*What the task requires:*
Reproduce the data below word for word, setting aside any picture it holds.

*Given records:*

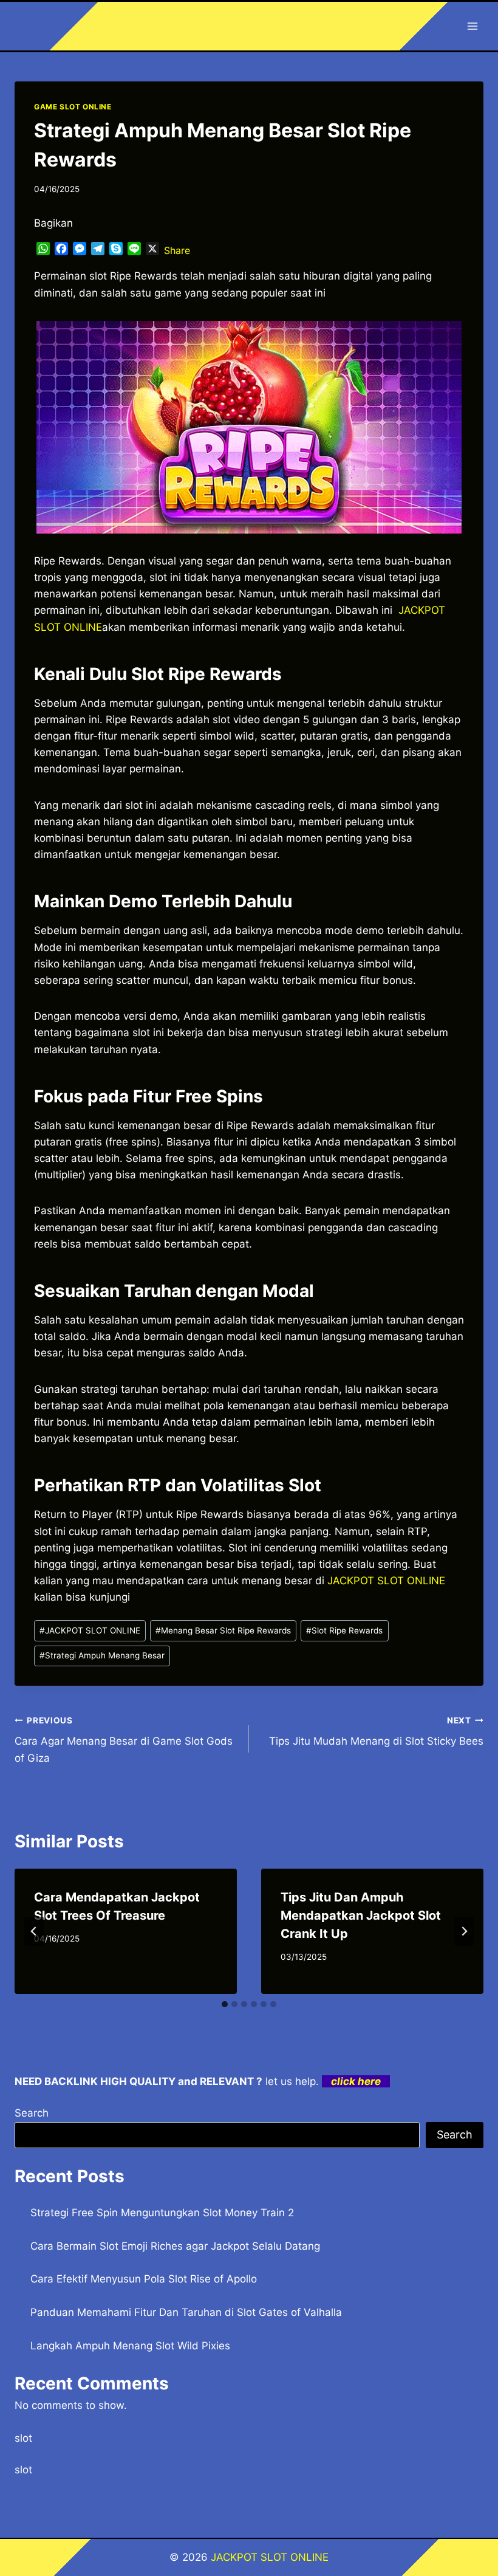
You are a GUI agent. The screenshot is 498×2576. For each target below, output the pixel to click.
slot (23, 2438)
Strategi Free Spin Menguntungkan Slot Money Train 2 (162, 2213)
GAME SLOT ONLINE (73, 106)
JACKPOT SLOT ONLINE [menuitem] (386, 1581)
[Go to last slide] (34, 1931)
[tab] (225, 2004)
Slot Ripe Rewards (344, 1630)
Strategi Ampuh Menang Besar (102, 1655)
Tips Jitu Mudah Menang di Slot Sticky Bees (376, 1732)
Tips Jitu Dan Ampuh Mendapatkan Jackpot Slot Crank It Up (361, 1915)
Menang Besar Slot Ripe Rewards (223, 1630)
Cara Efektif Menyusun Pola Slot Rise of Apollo (143, 2279)
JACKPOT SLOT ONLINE (89, 1630)
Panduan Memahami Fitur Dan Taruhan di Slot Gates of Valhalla (186, 2312)
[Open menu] (472, 25)
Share (177, 250)
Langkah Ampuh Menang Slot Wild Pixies (130, 2346)
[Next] (464, 1931)
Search (32, 2113)
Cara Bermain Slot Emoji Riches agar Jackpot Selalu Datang (175, 2246)
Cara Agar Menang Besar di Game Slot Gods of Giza (124, 1740)
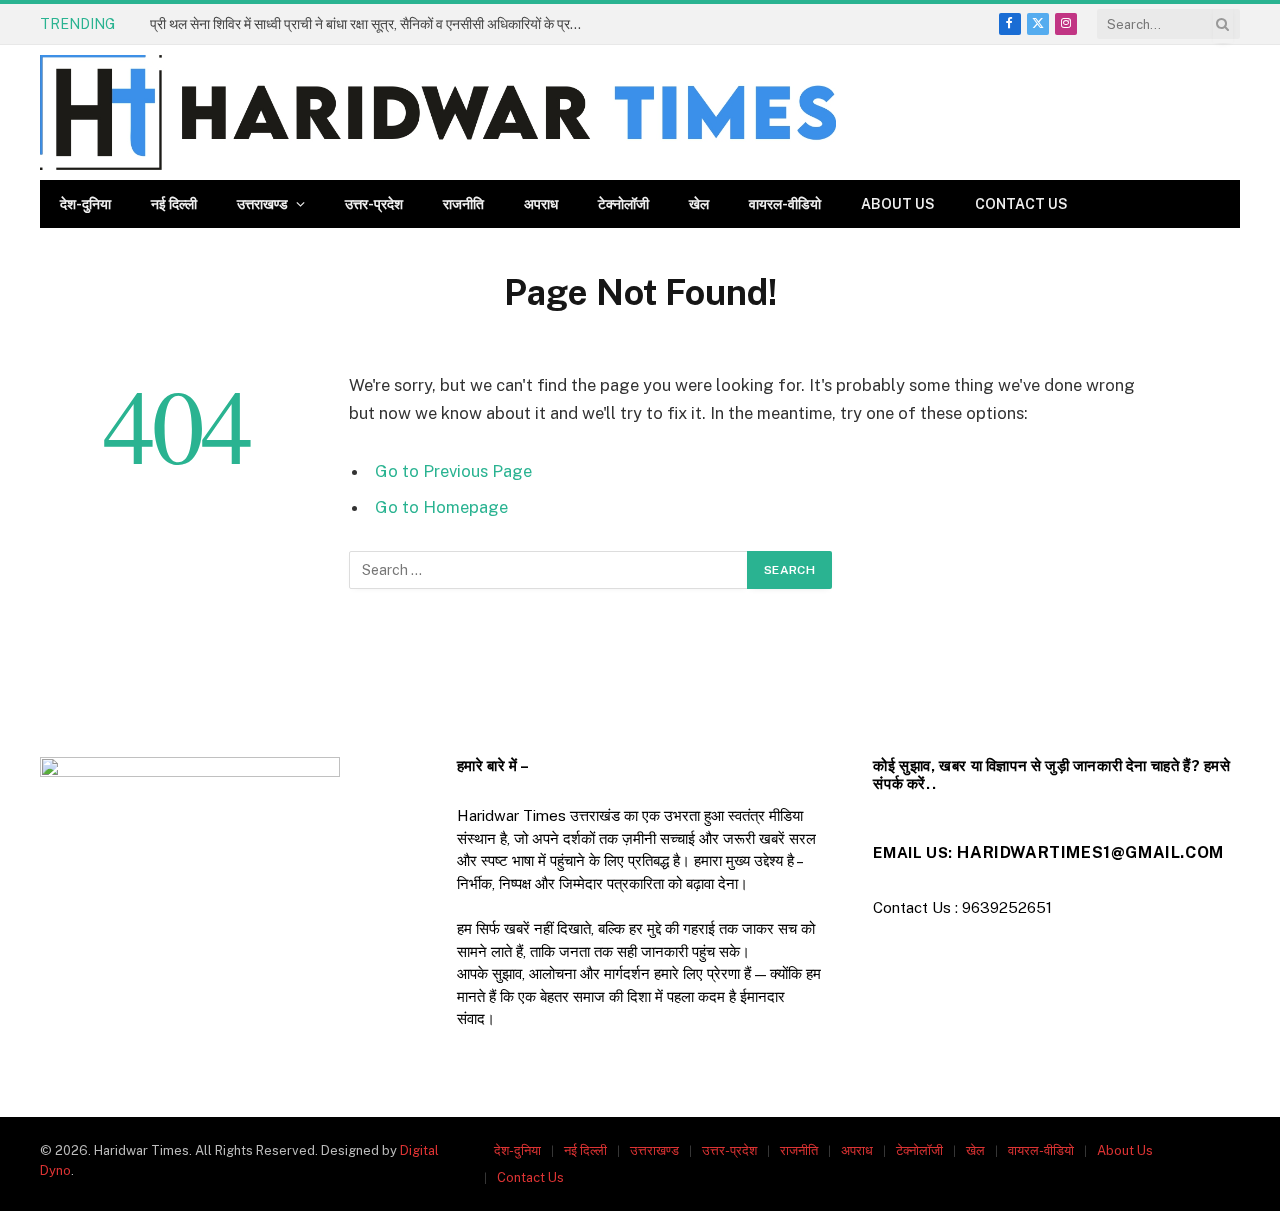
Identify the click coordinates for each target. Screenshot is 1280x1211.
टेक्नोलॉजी (623, 204)
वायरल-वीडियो (785, 204)
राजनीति (463, 204)
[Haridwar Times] (438, 112)
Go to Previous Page (453, 471)
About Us (898, 204)
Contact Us (1021, 204)
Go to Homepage (441, 507)
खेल (699, 204)
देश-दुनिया (85, 204)
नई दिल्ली (174, 204)
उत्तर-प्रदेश (374, 204)
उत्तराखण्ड (262, 204)
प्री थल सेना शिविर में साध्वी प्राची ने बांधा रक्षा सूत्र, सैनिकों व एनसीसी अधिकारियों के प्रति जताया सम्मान (375, 24)
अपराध (541, 204)
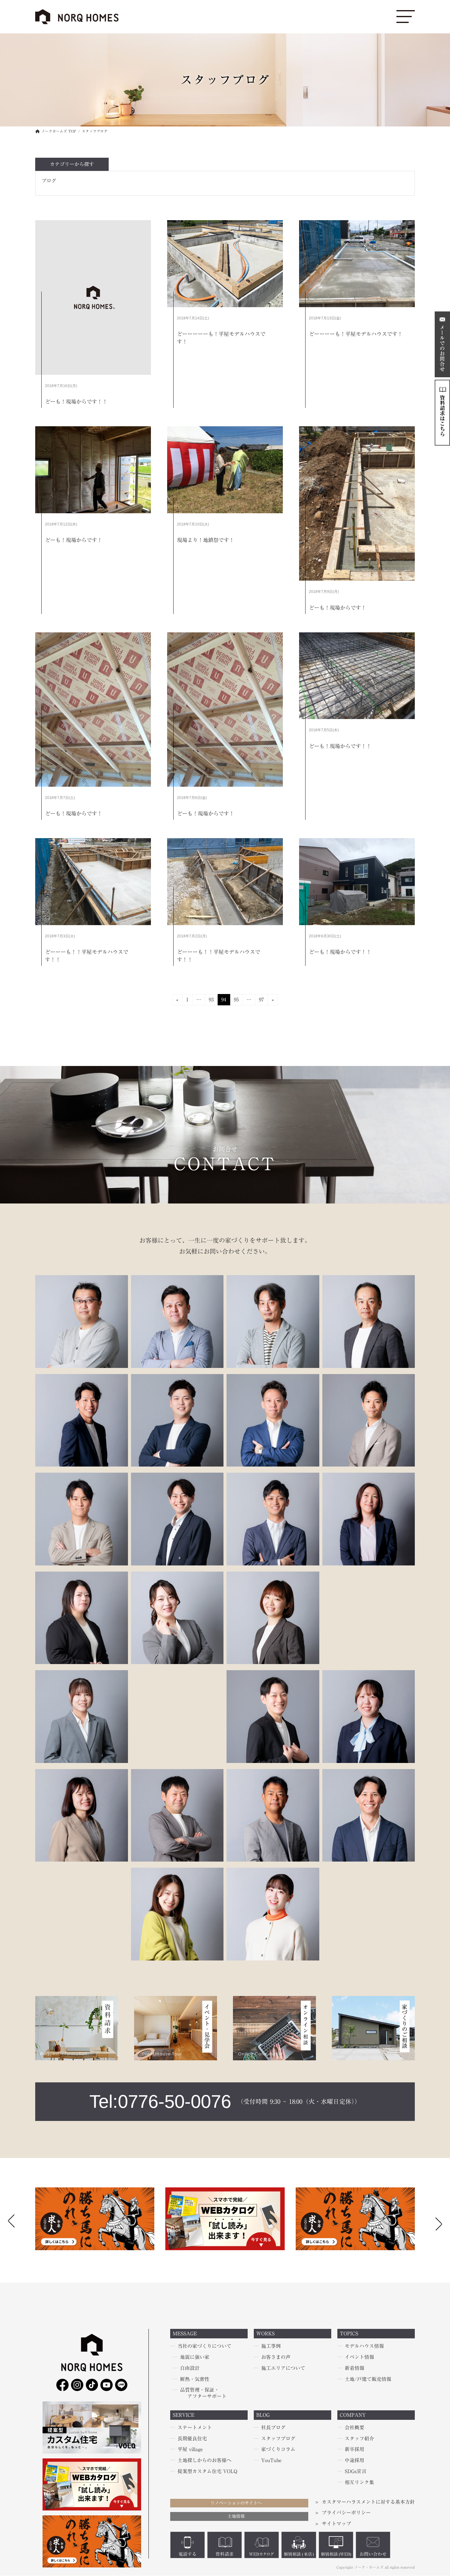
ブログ (49, 180)
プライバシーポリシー (346, 2512)
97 (261, 1001)
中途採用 (354, 2460)
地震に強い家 (194, 2357)
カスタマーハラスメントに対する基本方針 (368, 2501)
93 (211, 1001)
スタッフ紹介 (359, 2438)
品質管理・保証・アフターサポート (203, 2393)
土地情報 (236, 2516)
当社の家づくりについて (204, 2346)
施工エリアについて (283, 2368)
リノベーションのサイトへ (236, 2503)
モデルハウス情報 (364, 2346)
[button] (438, 2222)
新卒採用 (354, 2449)
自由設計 (190, 2368)
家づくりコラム (278, 2449)
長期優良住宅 (192, 2438)
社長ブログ (273, 2427)
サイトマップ (336, 2523)
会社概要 (354, 2427)
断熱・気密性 (194, 2379)
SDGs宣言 (355, 2471)
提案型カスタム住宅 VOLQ (207, 2471)
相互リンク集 (359, 2482)
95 (236, 1001)
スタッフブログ (278, 2438)
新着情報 (354, 2368)
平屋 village (190, 2449)
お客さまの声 (276, 2357)
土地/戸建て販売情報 (368, 2379)
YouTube (271, 2460)
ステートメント (195, 2427)
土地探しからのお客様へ (204, 2460)
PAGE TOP (14, 2493)
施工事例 (271, 2346)
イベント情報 (359, 2357)
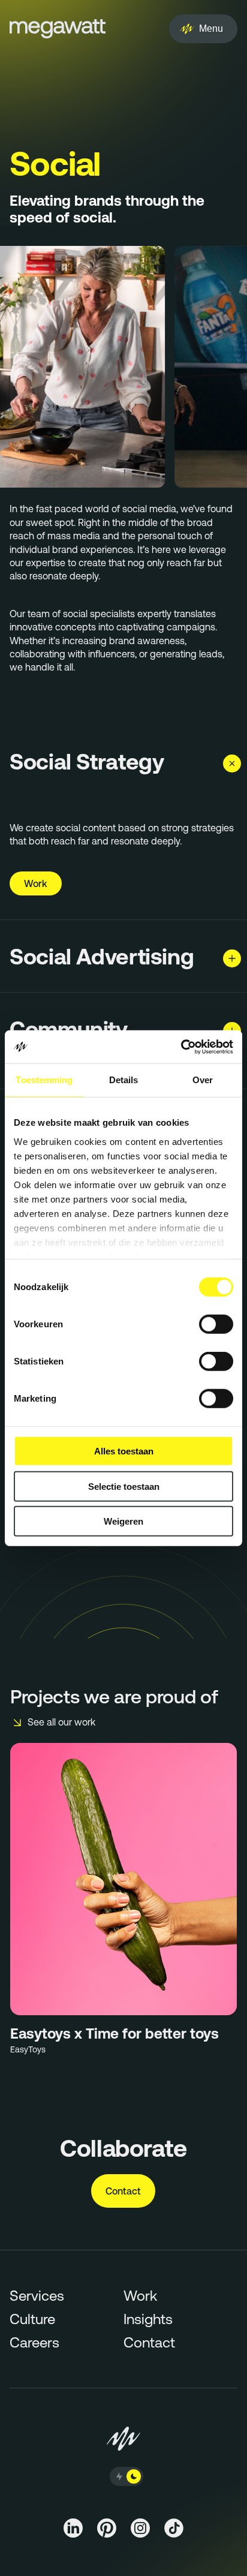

*Task output:*
You are a GUI agent. The screenshot is 498×2576. For each target below, output the pixel to click.
slot (23, 2438)
Strategi Free Spin Menguntungkan Slot Money Train 2 (162, 2213)
GAME SLOT ONLINE (73, 106)
JACKPOT SLOT ONLINE [menuitem] (386, 1581)
[Go to last slide] (34, 1931)
[tab] (225, 2004)
Slot Ripe Rewards (344, 1630)
Strategi Ampuh Menang Besar (102, 1655)
Tips Jitu Mudah Menang di Slot Sticky Bees (376, 1732)
Tips Jitu Dan Ampuh Mendapatkan Jackpot Slot Crank It Up (361, 1915)
Menang Besar Slot Ripe Rewards (223, 1630)
Cara Efektif Menyusun Pola Slot Rise of Apollo (143, 2279)
JACKPOT SLOT ONLINE (89, 1630)
Panduan Memahami Fitur Dan Taruhan di Slot Gates of Valhalla (186, 2312)
[Open menu] (472, 25)
Share (177, 250)
Langkah Ampuh Menang Slot Wild Pixies (130, 2346)
[Next] (464, 1931)
Search (32, 2113)
Cara Bermain Slot Emoji Riches agar Jackpot Selalu Datang (175, 2246)
Cara Agar Menang Besar di Game Slot Gods of Giza (124, 1740)
Identify the click coordinates for each target. Screenshot is 1280x1211.
टेक्नोलॉजी (623, 204)
वायरल-वीडियो (785, 204)
राजनीति (463, 204)
[Haridwar Times] (438, 112)
Go to Previous Page (453, 471)
About Us (898, 204)
Contact Us (1021, 204)
Go to Homepage (441, 507)
खेल (699, 204)
देश-दुनिया (85, 204)
नई दिल्ली (174, 204)
उत्तर-प्रदेश (374, 204)
उत्तराखण्ड (262, 204)
प्री थल सेना शिविर में साध्वी प्राची ने बांधा रक्षा सूत्र, सैनिकों व एनसीसी अधिकारियों के प्रति जताया सम्मान (375, 24)
अपराध (541, 204)
ブログ (49, 180)
プライバシーポリシー (346, 2512)
97 (261, 1001)
中途採用 (354, 2460)
地震に強い家 (194, 2357)
カスタマーハラスメントに対する基本方針 (368, 2501)
93 (211, 1001)
スタッフ紹介 (359, 2438)
品質管理・保証・アフターサポート (203, 2393)
土地情報 (236, 2516)
当社の家づくりについて (204, 2346)
施工エリアについて (283, 2368)
リノベーションのサイトへ (236, 2503)
モデルハウス情報 (364, 2346)
[button] (438, 2222)
新卒採用 (354, 2449)
自由設計 (190, 2368)
家づくりコラム (278, 2449)
長期優良住宅 (192, 2438)
社長ブログ (273, 2427)
サイトマップ (336, 2523)
会社概要 (354, 2427)
断熱・気密性 (194, 2379)
SDGs宣言 (355, 2471)
提案型カスタム住宅 VOLQ (207, 2471)
相互リンク集 (359, 2482)
95 (236, 1001)
スタッフブログ (278, 2438)
新着情報 (354, 2368)
平屋 village (190, 2449)
お客さまの声 (276, 2357)
土地/戸建て販売情報 (368, 2379)
YouTube (271, 2460)
ステートメント (195, 2427)
土地探しからのお客様へ (204, 2460)
PAGE TOP (14, 2493)
施工事例 (271, 2346)
イベント情報 (359, 2357)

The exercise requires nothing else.